Selective Androgen Receptor Degrader (SARD) technology is being evaluated as a potentially novel treatment for men with castration-resistant prostate cancer, including those who do not respond or are resistant to currently approved therapies. The Company believes that its SARD compounds will degrade multiple forms of the androgen receptor, including AR variants, such as AR-V7.

The Company continues to make progress towards identifying potential clinical SARD candidates with the goal of initiating preclinical studies in the first quarter of 2016.

Third Quarter and Nine Months 2015 Financial Results

As of September 30, 2015, cash and short-term investments were $34.5 million compared to $49.3 million at December 31, 2014.
Research and development expenses for the quarter ended September 30, 2015 were $3.8 million compared to $3.4 million for the same period of 2014.

General and administrative expenses for the quarter ended September 30, 2015 were $2.0 million compared to $1.6 million for the same period of 2014.

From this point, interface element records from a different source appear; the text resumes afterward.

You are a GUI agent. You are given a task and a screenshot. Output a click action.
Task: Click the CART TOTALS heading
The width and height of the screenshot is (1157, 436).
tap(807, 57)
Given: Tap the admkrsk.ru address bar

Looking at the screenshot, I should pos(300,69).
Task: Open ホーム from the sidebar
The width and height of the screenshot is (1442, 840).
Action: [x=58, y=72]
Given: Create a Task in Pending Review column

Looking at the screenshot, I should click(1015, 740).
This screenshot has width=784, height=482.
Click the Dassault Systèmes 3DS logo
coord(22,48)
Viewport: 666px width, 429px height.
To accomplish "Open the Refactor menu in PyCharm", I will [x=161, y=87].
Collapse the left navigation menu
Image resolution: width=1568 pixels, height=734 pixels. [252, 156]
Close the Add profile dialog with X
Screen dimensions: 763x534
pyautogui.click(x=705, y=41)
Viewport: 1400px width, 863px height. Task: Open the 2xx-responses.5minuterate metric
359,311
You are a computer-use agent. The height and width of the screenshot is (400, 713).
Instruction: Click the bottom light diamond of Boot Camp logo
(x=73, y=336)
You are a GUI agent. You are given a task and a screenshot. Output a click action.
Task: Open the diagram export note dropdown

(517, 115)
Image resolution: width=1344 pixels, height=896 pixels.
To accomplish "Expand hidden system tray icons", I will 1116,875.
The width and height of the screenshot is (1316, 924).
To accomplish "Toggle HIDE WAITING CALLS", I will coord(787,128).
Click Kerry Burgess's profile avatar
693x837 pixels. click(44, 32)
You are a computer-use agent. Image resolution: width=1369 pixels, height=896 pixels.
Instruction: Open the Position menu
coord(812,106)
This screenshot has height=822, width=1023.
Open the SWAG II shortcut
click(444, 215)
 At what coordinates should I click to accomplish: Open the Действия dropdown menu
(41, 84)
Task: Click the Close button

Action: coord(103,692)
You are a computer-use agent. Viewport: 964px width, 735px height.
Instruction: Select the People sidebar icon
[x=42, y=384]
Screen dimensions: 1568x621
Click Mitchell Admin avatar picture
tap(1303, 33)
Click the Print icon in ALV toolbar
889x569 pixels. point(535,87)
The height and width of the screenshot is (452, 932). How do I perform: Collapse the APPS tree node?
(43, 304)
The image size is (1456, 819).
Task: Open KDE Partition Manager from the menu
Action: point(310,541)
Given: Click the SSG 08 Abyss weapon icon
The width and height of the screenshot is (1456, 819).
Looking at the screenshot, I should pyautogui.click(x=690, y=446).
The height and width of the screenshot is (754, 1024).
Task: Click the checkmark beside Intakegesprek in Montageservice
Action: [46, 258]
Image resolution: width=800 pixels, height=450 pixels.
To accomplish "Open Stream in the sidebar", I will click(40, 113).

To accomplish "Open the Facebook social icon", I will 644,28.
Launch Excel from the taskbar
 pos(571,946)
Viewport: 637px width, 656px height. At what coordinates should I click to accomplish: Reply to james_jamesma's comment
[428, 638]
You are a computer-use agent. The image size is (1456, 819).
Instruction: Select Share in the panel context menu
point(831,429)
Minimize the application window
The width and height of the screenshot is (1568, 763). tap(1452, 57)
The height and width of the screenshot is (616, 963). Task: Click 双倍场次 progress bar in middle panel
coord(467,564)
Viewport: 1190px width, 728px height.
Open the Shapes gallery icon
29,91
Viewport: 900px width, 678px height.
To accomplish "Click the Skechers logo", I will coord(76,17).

The Company recognized a non-cash gain of $40.7 million and $352,000 for the quarter and nine months ended September 30, 2015, respectively, due to the change in fair value of the Company’s warrant liability. The Company classified the warrants issued in its November 2014 private placement as a liability due to certain provisions of the warrants that may require the Company, or its successor, to pay cash to warrant holders under certain circumstances through December 31, 2016. The Company anticipates recognizing non-cash gains or losses resulting from the revaluation of these warrants to fair value each reporting period through the earlier of December 31, 2016 or the exercise in full of these warrants.

Net income for the quarter ended September 30, 2015 was $34.9 million compared to a net loss of $4.9 million for the same period in 2014. Net income for the quarter ended September 30, 2015 included the above mentioned non-cash gain of $40.7 million related to the change in the fair value of the Company’s warrant liability. The net loss for the nine months ended September 30, 2015 was $15.5 million compared to $24.9 million for the same period of 2014. The net loss for the nine months ended September 30, 2015 included a non-cash gain of $352,000 related to the change in fair value of the Company’s warrant liability.

GTx had approximately 140.4 million shares outstanding as of September 30, 2015. Additionally, there remain warrants outstanding to purchase approximately 64.3 million shares of GTx common stock at an exercise price of $0.85 per share.